Author Response File: Author Response.pdf

Reviewer 2 Report

Comments and Suggestions for Authors

This is a cross-sectional pilot study. The authors enrolled 40 hemodyalisis patients and divided them into hypervolemic and normovolemic group to evaluate possible abnormalities in signaling pathawys involved in inflammatory and antiinflammatory activation in hypervolemic patients.

This research is interesting and obtained results contain useful information for performing further more extensive studies.

I have only some minor comments.

The authors have already published some results on the same study population, and cited ref. 21. Maybe, it is appropriate to include a little more information about the patients, in present manuscript, at least the kidney diseases that were the causes for hemodyalisis...

The authors should comment their previous results performed on the same study population. Are obtained data in accordance with results from previuos research (ref 21)?

The abbrevation PBMCs should be explained, the first time it is mentioned in the text.

Comments on the Quality of English Language

Minor editing of English language required.

Author Response

We would like to thank the reviewer for his helpful comments!

 

Response to Reviewer 2 Comments

 

 

Point 1: The Reviewer is of the opinion that some patient-relevant characteristics (including the cause of kidney disease) should be added to the method section.

Response 1: The Reviewer is right we added the following sentences to the Materials and Method section (4.1 Study population): “Regarding the dialysis specific parameters, most of the patients (N=39) were dialysed using high-flux dialyzers (N=39), 1 patient was treated with low-flux dialyzer. The dialysis vintage was comparable in both groups (N: 7.6±5.7 vs. 7.1±10.9 years). The conventional dialysis sessions were performed using poly sulfone (N=39) and cellulose membranes (N=1). The residual rest diuresis was also comparable in both groups (N. 491±771 vs H: 465±468 ml). Eleven (26%) patients were dialyzed through permanent catheters, 26 (62%) patients through arteriovenous fistulas and 5 (12%) patients had an arteriovenous graft. The reasons for kidney failure were glomerulonephritis (17.5%), diabetic nephropathy (25.0%), interstitial nephritis (2.5%), ischaemic nephropathy (17.5%) and others (37.5%).” Lines 347-356.

 

Point 2: The Reviewer some data of the study cohort have been published. He wants to know if the data obtained are in accordance of the results with the previous research (Ulrich et al. IJMS 2023).

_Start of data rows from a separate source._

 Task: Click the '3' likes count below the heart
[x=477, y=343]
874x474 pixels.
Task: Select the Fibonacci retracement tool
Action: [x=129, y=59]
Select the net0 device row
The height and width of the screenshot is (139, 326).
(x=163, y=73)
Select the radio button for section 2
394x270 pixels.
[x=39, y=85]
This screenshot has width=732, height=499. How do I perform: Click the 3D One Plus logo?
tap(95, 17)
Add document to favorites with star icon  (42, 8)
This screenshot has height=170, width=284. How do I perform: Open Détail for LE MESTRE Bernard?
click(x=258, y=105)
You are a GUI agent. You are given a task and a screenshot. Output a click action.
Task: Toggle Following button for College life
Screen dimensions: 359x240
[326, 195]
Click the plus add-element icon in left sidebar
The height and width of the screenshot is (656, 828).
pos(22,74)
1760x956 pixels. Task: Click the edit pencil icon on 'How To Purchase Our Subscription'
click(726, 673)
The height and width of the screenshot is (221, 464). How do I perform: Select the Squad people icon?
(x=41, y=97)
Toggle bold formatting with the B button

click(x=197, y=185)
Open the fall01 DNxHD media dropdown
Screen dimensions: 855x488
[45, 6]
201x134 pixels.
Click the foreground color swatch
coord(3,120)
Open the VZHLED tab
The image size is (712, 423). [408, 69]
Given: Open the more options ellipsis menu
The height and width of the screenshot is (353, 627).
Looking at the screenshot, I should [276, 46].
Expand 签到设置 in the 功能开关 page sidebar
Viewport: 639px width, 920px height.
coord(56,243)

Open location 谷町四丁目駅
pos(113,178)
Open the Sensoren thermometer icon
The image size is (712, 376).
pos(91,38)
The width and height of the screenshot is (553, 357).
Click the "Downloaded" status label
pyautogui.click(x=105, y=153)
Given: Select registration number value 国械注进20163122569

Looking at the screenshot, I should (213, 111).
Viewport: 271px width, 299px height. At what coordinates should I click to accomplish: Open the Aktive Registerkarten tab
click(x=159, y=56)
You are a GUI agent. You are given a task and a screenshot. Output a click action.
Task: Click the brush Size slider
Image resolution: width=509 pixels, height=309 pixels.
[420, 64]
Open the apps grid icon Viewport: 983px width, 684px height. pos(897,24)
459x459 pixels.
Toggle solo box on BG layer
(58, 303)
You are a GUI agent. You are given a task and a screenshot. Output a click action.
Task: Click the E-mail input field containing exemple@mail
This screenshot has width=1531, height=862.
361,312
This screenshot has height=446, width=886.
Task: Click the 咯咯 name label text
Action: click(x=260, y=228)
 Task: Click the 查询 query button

Response 2: The Reviewer is right the data obtained were collected from the same patients as described in Ulrich et al, 2023. So, of course, the patient characteristics are the same in both studies. However, the issue of this study involves the relevance of STAT3 signaling in hypervolemic HD patients and its sequelae on IL-10 and IL-6 production, whereas the former study reported the influence of hypervolemia on NF-kB signaling and caspase-4 induction. Thus, there are two quite different results in both papers which cannot be compared.

 

Point 3: The Reviewer remarks that the abbreviation of the term PBMCs should be explained the first time it is mentioned in the text.

Response 3: We apologize for this mistake and added the explanation (“peripheral blood mononuclear cells”). Lines 15-16.

Author Response File: Author Response.pdf

Round 2

Reviewer 1 Report

Comments and Suggestions for Authors

Thank the authors for having accepted our recommendations for improving the manuscript. On my part, after including the necessary data according to my recommendations, the article can be published.